JAKARTA – Menteri Koordinator Bidang Infrastruktur dan Pembangunan Kewilayahan, Agus Harimurti Yudhoyono (AHY), menekankan pentingnya kepastian hukum atas tanah sebagai landasan utama untuk menciptakan iklim investasi yang sehat dan mendukung pembangunan berkelanjutan.
“Jika kita ingin menjadi negara yang maju dan sejahtera, maka iklim investasi harus kondusif. Dan untuk itu, dibutuhkan kepastian hukum atas aset-aset, termasuk tanah,” kata Menko AHY dalam keterangannya di Jakarta, Sabtu (12/7/2025).
Hal tersebut disampaikannya saat menyerahkan sertipikat hak atas tanah kepada warga di Terminal Penumpang Pelabuhan Donggala, Kabupaten Donggala, Provinsi Sulawesi Tengah, Rabu (9/7). AHY mengatakan, selain untuk menarik investor, sertipikat tanah juga memberikan rasa aman dan perlindungan hukum bagi masyarakat.
Menurut AHY, sertipikat menjadi bukti hak milik yang sah dan formal, serta memiliki nilai ekonomi yang bisa dimanfaatkan sebagai jaminan untuk mendapatkan akses permodalan, khususnya bagi pelaku UMKM, sehingga membantu meningkatkan daya produksi dan daya saing masyarakat.
“Saya imbau, gunakan dengan bijak dan bertanggung jawab. Kalaupun ingin disekolahkan (dipinjamkan), pastikan untuk keperluan yang produktif, bukan konsumtif,” tambahnya.
Pada kesempatan tersebut, Menko AHY juga mengucapkan selamat kepada para kepala daerah yang telah menerima sertifikat atas Barang Milik Daerah (BMD).

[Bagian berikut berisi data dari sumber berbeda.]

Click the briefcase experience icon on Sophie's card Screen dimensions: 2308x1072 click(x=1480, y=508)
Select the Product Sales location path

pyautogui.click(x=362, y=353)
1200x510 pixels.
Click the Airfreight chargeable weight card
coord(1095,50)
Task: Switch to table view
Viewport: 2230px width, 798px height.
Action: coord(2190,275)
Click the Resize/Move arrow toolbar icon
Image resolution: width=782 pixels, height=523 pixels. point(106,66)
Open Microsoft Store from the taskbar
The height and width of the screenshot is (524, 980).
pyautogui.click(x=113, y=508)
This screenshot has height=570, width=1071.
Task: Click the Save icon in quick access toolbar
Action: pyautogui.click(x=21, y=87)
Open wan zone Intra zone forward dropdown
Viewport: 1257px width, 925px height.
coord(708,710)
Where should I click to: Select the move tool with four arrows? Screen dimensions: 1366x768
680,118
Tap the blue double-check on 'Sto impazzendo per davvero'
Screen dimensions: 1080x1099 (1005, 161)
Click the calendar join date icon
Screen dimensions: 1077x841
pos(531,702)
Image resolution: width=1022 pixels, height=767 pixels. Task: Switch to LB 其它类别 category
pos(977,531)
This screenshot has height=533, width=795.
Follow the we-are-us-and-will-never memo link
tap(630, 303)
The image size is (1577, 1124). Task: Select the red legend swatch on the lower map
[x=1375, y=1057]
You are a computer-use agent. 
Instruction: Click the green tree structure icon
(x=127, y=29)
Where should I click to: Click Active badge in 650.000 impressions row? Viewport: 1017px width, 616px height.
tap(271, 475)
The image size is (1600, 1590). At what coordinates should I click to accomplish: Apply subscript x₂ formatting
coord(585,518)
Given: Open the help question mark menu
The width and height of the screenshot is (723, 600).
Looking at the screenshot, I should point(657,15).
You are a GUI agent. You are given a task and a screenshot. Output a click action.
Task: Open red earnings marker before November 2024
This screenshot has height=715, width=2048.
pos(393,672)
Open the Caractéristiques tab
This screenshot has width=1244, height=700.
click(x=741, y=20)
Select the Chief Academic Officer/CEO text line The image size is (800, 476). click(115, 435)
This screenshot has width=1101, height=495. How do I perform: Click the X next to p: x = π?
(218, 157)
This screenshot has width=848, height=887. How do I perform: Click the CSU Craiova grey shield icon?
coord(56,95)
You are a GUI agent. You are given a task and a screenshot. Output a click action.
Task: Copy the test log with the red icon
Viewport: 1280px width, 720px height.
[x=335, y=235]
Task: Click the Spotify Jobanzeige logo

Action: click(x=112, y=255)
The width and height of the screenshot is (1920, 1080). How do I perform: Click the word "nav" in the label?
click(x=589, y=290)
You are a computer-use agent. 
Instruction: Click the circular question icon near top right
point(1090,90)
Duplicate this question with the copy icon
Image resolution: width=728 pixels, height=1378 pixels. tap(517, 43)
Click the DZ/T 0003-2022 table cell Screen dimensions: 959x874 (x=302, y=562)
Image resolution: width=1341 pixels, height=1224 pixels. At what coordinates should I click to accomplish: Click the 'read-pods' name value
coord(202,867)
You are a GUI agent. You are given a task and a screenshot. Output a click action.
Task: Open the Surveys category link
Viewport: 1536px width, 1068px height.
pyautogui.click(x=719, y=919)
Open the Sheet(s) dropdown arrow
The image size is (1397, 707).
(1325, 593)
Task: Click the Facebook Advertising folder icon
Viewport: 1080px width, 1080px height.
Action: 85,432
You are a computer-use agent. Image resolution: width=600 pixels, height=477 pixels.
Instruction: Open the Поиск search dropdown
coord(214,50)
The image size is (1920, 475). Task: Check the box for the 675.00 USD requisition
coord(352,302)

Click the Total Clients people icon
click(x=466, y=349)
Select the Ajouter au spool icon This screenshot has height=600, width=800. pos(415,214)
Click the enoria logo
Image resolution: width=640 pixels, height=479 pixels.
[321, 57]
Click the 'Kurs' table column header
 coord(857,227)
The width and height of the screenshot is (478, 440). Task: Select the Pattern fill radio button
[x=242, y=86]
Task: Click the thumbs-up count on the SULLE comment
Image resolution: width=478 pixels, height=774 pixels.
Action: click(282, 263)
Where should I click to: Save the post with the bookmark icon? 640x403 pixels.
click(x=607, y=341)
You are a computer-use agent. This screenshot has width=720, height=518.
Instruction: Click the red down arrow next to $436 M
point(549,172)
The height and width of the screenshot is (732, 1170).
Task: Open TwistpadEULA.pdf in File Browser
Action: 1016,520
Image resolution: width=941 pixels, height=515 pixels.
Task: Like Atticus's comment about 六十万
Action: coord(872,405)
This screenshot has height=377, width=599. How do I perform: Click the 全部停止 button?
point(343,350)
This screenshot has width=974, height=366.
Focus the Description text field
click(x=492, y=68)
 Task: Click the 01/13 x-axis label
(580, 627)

"Sudah sepantasnya aset negara dijaga dengan baik," ucap AHY.
Selain itu, Menko AHY menegaskan bahwa sertipikasi tanah dapat mencegah sengketa agraria yang sering kali berujung pada konflik hukum akibat status tanah yang tidak jelas. Oleh karena itu, Ia mengatakan sertipikat juga menjadi alat perlindungan dari penyerobotan tanah yang kerap merugikan masyarakat.
“Kita juga harus waspada terhadap praktik mafia tanah yang merugikan masyarakat. Jika ada hal-hal yang merugikan, segera laporkan ke kantor wilayah atau kantor pertanahan,” pungkasnya.